14 DAY TRIAL // The Websense Security Lab released an advisory announcing the popular online video sharing service YouTube is being used in an attempt to steal private information from an affected computer. The entire exploitation is based on a file named YouTube04567.exe that must be downloaded and executed by a user with administrator privileges. After the malicious file is entirely installed on a computer, it opens a YouTube video called "After World Episode 6" while, in the background, it downloads other two dangerous files used for stealing information. After the transfer of the sensitive details is completed, your information is uploaded on a HTTP server until it is viewed by the attacker.

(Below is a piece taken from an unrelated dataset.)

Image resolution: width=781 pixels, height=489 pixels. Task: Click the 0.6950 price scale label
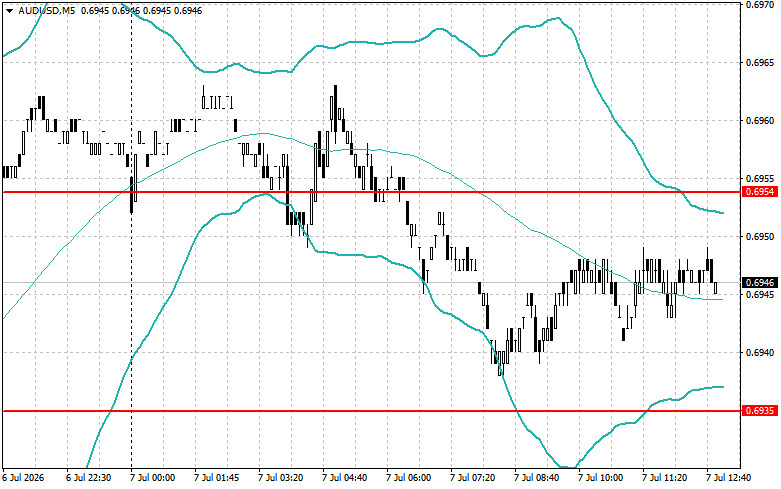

"The other day we ran into a new technique that makes and attempt to distract the user into viewing a new YouTube video. The application uses the movie icon when it gets downloaded to the machine but strictly relies on deception to get you to run it.The file is called YouTube04567.exe and was hosted on a web server in the .SU domain (Soviet Union). Although we captured this code through on the web, our guess is that there are email and/or instant messaging lures for this URL in the wild," Websense mentioned in the security advisory.

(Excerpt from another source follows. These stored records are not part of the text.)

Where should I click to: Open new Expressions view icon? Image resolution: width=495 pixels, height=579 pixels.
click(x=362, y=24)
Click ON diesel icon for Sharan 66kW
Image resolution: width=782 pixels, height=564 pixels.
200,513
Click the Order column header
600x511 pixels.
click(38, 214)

Because YouTube's popularity is continuously increased, it's obvious that the attackers are now trying to exploit any YouTube-related aspect and use it for their malicious attempts. However, it is extremely important to avoid opening executable files that are claiming to be YouTube clips as most of the movies are stored on the official page while the downloaded ones have the videos formats. Also, keep in mind that YouTube is a clean website and it doesn't deliver any type of threat; so don't be afraid that you might get infected while you're viewing clips on the online video sharing service. Still, try to keep your antivirus updated and your firewall enabled.